Bardot morreu neste domingo (28), aos 91 anos, em Saint-Tropez, no sul da França. A causa da morte não foi divulgada oficialmente, segundo a imprensa francesa. Ícone do cinema nas décadas de 1950 e 1960, ela abandonou a carreira artística nos anos 1970 e passou a se dedicar principalmente à defesa dos direitos dos animais.
Segundo o jornal Le Fígaropolíticos ligados ao partido de direita Reunião Nacional defenderam a realização de uma homenagem nacional para a atriz, destacando o papel de Bardot como símbolo cultural da França. Parlamentares da legenda registraram também que a atriz manifestou apoio ao partido em diferentes momentos de sua trajetória pública.

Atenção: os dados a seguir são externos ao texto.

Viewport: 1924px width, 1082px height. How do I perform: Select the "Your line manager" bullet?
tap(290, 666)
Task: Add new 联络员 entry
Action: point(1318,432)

O deputado Éric Ciotti, presidente da legenda União das Direitas pela República (UDR) e aliado da Reunião Nacional, fez um apelo público ao presidente Emmanuel Macron para que o governo francês organizasse uma homenagem nacional a Bardot. Em publicação nas redes sociais, Ciotti afirmou que a atriz marcou profundamente a cultura francesa.
À esquerda, membros do Partido Socialista da França consideraram a relevância artística de Bardot para o país, mas questionaram a realização de uma homenagem nacional ao legado da atriz.
O primeiro-secretário do Partido Socialista, Olivier Faure, afirmou que as homenagens nacionais costumam ser reservadas a personalidades que prestam “serviços especiais à Nação” e trazem o que chamou de “controvérsias” associadas às posições públicas de Bardot fora do cinema. Essas controvérsias dizem respeito principalmente às políticas feitas por Bardot após o encerramento de sua carreira artística, sobretudo críticas à imigração e ao islamismo, que resultaram em condenações judiciais por “incitação ao ódio racial”.
Segundo a emissora francesa TF1uma jornalista que foi próxima de Bardot afirmou que ela não desejava cerimônias solenes nem protocolos de Estado após sua morte, preferindo uma despedida discreta e íntima.